Every consumer inside a consumer group is assigned a number of a topic’s partitions, ensuring that records are shared between the group while also keeping each partition’s records in order. This mechanism is made more efficient by keeping the assigned partitions the same until introducing a new consumer to the group. At this point, Kafka reassigns the partitions between the group’s consumers, and this process is called “rebalancing”. Consumers can also be assigned multiple partitions if there are more partitions than consumers within a group.

The diagram shows the sharing of partitions within a single consumer group:

Introducing another consumer group does not affect the assignment of existing groups, as shown below:

The system will rebalance when a new consumer is added to one of the groups, visualised below:

A new consumer was added to group 1, which caused the assigned partitions to rebalance between them.

Creating a consumer group

You don’t have to create a group explicitly. Instead, it’s done as part of creating a consumer.

When constructing a consumer, pass in the group.id property of the group. In fact, this field is required, so any Kafka example or tutorial you’ve followed will have already included this piece of code.

fun createConsumer(): Consumer<String, String> {
  val props = Properties()
  props["bootstrap.servers"] = "localhost:9092"
  // The important stuff is below!
  props["group.id"] = "test"
  // That's the end of the important stuff!
  props["enable.auto.commit"] = "true"
  props["auto.commit.interval.ms"] = "1000"
  props["key.deserializer"] = "org.apache.kafka.common.serialization.StringDeserializer"
  props["value.deserializer"] = "org.apache.kafka.common.serialization.StringDeserializer"
  return KafkaConsumer(props)
}

Initialising more consumers adds them to the existing group without you having to do anything else. Kafka makes this work exceptionally smoothly since the Broker knows about all the consumers in the group and can therefore handle consumers joining (or leaving) a group.

How partitions are assigned

The chosen “assignment strategy” determines the assignment of partitions within a group.

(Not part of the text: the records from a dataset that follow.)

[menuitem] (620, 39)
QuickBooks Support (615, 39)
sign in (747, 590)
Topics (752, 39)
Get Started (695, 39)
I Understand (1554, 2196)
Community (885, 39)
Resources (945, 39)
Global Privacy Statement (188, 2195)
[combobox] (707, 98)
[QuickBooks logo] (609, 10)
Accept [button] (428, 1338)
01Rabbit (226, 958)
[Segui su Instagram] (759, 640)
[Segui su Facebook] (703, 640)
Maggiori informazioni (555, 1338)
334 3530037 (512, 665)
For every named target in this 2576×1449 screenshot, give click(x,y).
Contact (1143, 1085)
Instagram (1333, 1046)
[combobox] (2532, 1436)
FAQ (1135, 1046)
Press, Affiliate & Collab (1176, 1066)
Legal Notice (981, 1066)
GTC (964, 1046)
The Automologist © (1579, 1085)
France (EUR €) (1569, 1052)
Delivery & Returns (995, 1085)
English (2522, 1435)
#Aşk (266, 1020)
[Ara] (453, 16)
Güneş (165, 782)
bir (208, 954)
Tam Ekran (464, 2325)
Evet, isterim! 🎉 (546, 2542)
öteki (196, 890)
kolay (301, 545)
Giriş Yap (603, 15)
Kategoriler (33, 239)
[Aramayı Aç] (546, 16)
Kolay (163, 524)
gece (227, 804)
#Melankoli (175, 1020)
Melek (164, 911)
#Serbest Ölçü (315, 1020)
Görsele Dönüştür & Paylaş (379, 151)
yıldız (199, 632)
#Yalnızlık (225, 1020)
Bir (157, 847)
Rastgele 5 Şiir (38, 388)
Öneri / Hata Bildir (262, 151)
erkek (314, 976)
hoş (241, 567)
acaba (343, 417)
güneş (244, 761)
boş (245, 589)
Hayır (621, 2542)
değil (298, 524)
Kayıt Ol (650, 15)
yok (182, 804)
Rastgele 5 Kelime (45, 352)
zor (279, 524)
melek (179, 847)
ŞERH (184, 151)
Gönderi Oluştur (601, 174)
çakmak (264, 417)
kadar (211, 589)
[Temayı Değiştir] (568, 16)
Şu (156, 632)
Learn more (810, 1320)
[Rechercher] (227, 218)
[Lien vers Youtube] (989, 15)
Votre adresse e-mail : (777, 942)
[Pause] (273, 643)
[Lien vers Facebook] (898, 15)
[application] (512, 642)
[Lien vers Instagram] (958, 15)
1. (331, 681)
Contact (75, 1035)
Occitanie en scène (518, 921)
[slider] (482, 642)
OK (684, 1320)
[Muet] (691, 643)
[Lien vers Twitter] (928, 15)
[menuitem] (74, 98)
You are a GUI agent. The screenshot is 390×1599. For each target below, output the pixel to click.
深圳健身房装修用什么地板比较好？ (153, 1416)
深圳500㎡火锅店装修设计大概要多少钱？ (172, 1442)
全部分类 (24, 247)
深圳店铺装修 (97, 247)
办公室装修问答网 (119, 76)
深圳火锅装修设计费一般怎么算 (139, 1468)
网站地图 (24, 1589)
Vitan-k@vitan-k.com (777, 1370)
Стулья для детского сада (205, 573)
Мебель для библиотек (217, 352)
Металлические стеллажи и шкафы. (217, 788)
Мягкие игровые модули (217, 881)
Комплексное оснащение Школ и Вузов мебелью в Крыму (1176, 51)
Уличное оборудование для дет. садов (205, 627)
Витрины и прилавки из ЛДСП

The default strategy is the RangeAssignor, which I would rather not explain in my own words, so I’ll quote Kafka’s JavaDocs instead.

The range assignor works on a per-topic basis. For each topic, we lay out the available partitions in numeric order and the consumers in lexicographic order. We then divide the number of partitions by the total number of consumers to determine the number of partitions to assign to each consumer. If it does not evenly divide, then the first few consumers will have one extra partition.

For example, suppose there are two consumers C0 and C1, two topics t0 and t1, and each topic has 3 partitions, resulting in partitions t0p0, t0p1, t0p2, t1p0, t1p1, and t1p2.

The assignment will be:

C0: [t0p0, t0p1, t1p0, t1p1] C1: [t0p2, t1p2]

You can configure a consumer group’s assignment strategy by using the partition.assignment.strategy property and defining the qualified class name of the assignor to use.

More information on the different assignors can be found in Kafka’s documentation.

Summary

Consumer groups in Kafka allow you to:

Group consumers by their function in a system.
Split the processing load of a topic by sharing its partitions between consumers in a group.

You’ve seen how to create a consumer and place it in a group or add one to an existing group by specifying its group.id during initialisation. You will hopefully also recall that Kafka does the rest of the work and that selecting the group.id is all you have to do.

By finishing this post, we have now covered the core parts of Kafka (at least in my opinion), and you should have enough knowledge to start building applications using it. Probably nothing fancy, but you’ll at least have the foundational understanding to get started.

I’ll look at particular topics more closely in future posts that I might have brushed over previously, or I’ll cover new material as I learn it myself.